# Record extracts
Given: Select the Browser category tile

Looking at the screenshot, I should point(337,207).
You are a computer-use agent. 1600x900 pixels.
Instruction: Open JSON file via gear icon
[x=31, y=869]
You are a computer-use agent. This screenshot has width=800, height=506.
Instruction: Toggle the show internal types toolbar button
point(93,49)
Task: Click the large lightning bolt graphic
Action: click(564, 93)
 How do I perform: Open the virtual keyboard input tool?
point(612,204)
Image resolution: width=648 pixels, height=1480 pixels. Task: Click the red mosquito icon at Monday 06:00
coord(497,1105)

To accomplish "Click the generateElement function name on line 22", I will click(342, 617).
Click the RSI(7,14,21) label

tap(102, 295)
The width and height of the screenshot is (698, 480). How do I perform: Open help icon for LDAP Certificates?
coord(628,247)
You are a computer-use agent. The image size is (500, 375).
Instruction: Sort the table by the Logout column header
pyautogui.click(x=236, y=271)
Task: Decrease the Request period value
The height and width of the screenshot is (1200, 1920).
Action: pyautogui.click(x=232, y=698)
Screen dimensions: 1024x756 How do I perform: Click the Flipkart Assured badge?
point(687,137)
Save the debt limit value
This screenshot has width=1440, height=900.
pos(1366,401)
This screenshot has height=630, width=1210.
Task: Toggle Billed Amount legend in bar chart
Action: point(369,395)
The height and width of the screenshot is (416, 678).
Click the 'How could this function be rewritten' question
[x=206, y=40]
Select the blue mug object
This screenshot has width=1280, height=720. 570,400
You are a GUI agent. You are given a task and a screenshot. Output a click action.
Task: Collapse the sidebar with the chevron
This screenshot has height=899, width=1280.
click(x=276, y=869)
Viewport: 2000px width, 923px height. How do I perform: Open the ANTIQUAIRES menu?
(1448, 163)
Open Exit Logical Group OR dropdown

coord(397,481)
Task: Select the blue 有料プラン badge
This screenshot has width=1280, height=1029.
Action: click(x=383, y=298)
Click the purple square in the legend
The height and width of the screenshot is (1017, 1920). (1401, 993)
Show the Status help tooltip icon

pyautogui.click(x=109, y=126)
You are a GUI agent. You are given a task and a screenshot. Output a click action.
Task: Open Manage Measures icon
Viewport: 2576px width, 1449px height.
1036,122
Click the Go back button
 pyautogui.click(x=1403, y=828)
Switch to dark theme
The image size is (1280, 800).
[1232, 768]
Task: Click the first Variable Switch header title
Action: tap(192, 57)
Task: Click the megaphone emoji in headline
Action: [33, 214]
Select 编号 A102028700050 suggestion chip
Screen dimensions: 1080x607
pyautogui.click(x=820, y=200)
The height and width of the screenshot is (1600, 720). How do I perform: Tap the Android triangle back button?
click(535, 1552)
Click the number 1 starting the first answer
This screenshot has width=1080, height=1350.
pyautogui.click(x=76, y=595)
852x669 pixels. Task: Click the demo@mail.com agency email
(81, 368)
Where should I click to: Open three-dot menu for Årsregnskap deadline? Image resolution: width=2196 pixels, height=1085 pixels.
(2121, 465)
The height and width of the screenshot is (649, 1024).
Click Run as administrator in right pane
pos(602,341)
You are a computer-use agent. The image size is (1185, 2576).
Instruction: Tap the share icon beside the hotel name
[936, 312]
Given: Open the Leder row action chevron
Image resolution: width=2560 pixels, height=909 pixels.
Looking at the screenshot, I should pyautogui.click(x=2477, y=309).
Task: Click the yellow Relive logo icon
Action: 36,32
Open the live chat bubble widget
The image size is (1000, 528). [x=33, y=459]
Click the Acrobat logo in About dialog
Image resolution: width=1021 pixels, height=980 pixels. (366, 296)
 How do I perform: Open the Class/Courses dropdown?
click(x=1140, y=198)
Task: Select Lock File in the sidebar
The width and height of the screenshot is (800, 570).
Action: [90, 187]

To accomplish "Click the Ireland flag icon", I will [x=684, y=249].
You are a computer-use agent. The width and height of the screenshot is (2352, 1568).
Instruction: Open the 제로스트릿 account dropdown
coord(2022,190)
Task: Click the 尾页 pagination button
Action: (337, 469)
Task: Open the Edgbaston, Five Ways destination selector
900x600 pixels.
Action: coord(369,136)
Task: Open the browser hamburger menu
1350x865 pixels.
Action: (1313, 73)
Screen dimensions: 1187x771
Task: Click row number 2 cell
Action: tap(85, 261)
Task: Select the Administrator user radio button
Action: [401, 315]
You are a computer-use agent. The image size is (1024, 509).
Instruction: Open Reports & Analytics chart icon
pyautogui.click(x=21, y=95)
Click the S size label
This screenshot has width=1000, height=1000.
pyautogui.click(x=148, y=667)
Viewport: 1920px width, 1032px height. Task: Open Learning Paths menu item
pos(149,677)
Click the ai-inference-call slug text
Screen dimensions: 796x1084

# Exercise brief
Copy the material between the lines holding "You are a computer-use agent. The image size is (500, 375)." and "Action: click(x=383, y=298)", inclusive, switching "Logout" to "Login" and keeping everything else the same.

# Written response
You are a computer-use agent. The image size is (500, 375).
Instruction: Sort the table by the Login column header
pyautogui.click(x=236, y=271)
Task: Decrease the Request period value
The height and width of the screenshot is (1200, 1920).
Action: pyautogui.click(x=232, y=698)
Screen dimensions: 1024x756 How do I perform: Click the Flipkart Assured badge?
point(687,137)
Save the debt limit value
This screenshot has width=1440, height=900.
pos(1366,401)
This screenshot has height=630, width=1210.
Task: Toggle Billed Amount legend in bar chart
Action: point(369,395)
The height and width of the screenshot is (416, 678).
Click the 'How could this function be rewritten' question
[x=206, y=40]
Select the blue mug object
This screenshot has width=1280, height=720. 570,400
You are a GUI agent. You are given a task and a screenshot. Output a click action.
Task: Collapse the sidebar with the chevron
This screenshot has height=899, width=1280.
click(x=276, y=869)
Viewport: 2000px width, 923px height. How do I perform: Open the ANTIQUAIRES menu?
(1448, 163)
Open Exit Logical Group OR dropdown

coord(397,481)
Task: Select the blue 有料プラン badge
This screenshot has width=1280, height=1029.
Action: click(x=383, y=298)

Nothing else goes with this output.